The therapeutic potential of this technique has been shown in cell lines or animal models for genetic diseases (Duchenne muscular dystrophy, tyrosinemia - incurable liver disease - haemophilia).
However, progress is still awaited before seeing the arrival of the CRISPR/Cas9 tool as a gene therapy drug. Indeed, the fears about its use in the clinic focus on the safety of this tool, which could induce other lesions on the DNA, and on its effectiveness in correcting a sufficiently large number of cells to obtain a therapeutic benefit in humans. The company Editas Medicine created by J. Doudna and which has just been listed on the stock exchange designs tools for human therapies, in particular for eye diseases: these tissues, like blood, are among the easiest to reach with CRISPR/Cas9. Similarly, Intellia Therapeutics (still founded by J. Doudna), located in Cambridge, near Boston, is also developing genetic tools for therapeutic purposes.
CRISPR/Cas9 in the kitchen
The testimony of Bethan Wolfenden, founder of Bento BioworksThe first time he came from London to talk about the experiences of the bio hacker community, he suddenly put pragmatism at the heart of ethical considerations. As an advocate of biology accessible to all, she works to facilitate people's autonomy by providing them with the tools they need to become self-sufficient. ad hoc in the spirit of DoYBio. "On the internet today, you can get your molecular surgery kit for 69.49 $ ", she explained, pointing out that demands are exploding to transform yeasts into "insulin factories" (see the site Lab counterculture in Oakland, California). Networks are passionate about modifying the intestinal microflora... or offering paternity tests. The irruption of these uncontrollable realities however leaves academics a little sceptical...

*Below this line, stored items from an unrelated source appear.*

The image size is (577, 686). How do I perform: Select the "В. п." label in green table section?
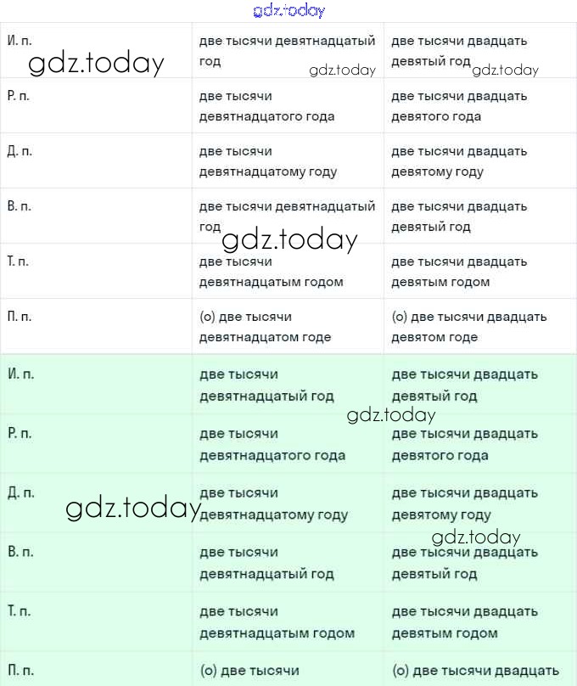click(20, 553)
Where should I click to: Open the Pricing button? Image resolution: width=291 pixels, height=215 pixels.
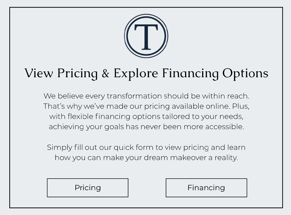[x=88, y=188]
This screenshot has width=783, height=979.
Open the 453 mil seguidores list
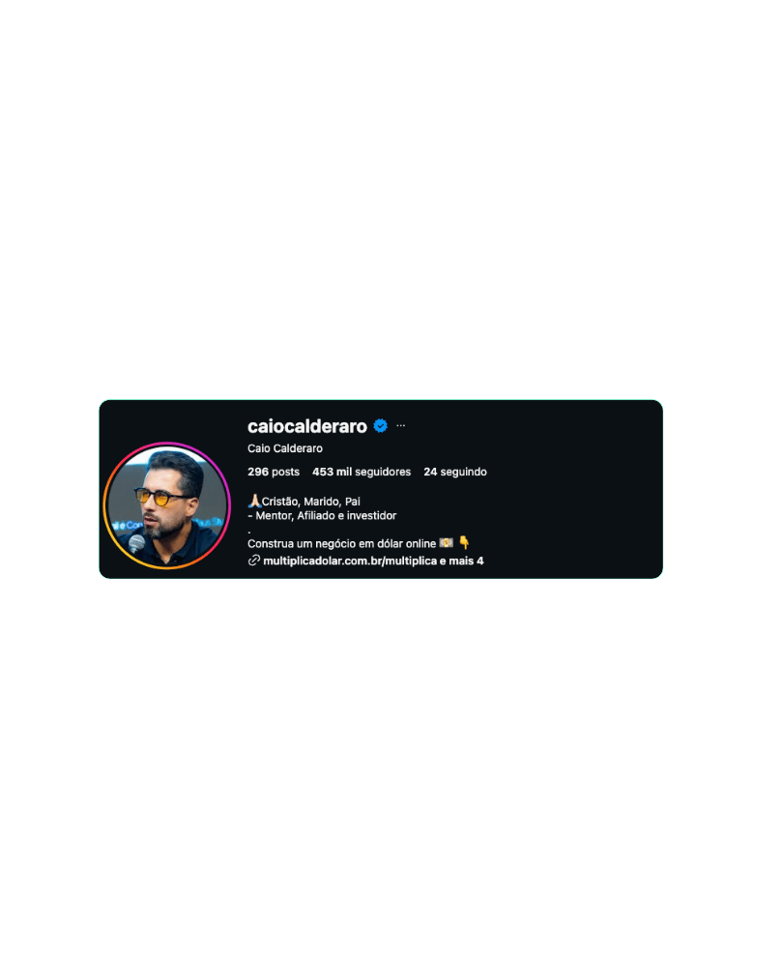pyautogui.click(x=362, y=472)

Everyone was able to appreciate the clarity of vision of Bartha Knoppers from McGill University (Montreal) who dared to point out the cleavage of points of view between Europe and the rest of the world. The old continent is hiding behind principles and the status quo of prohibition when we see Asia's rush into the bio-economy. The gap deserves to be made more widely known through presentations by Xiaomei Zhai, from the Beijing Union Medical College, and Jacqueline Chin, from the University of Singapore. Another indispensable perspective was provided by Rahman Jamal of the University of Malaysia, who explained the Muslim references that organize ethics.
Among the speakers, the figure of Nick Bostrom in this debate is not surprising. Founder of the Institute for the Future of Mankind and Director of the Centre for Strategic Research on Artificial Intelligence, this Oxford philosopher is an expert in probability and opinion analysis. He introduced his remarks to show how Americans are gradually showing themselves to be in agreement with technical proposals that they could refuse twenty years earlier. And to explain what weighs on change: fear of risk, transition costs, evolutionary adaptation, emotional impacts. It is easy to understand why people are calculating the efficient way to get the crowds moving quickly. This is an interest he shares with William Sims Bainbridge, his colleague from the Transhumanist World Association (TWO). To border on genetic ethics, he's a strange guest ... under the dome.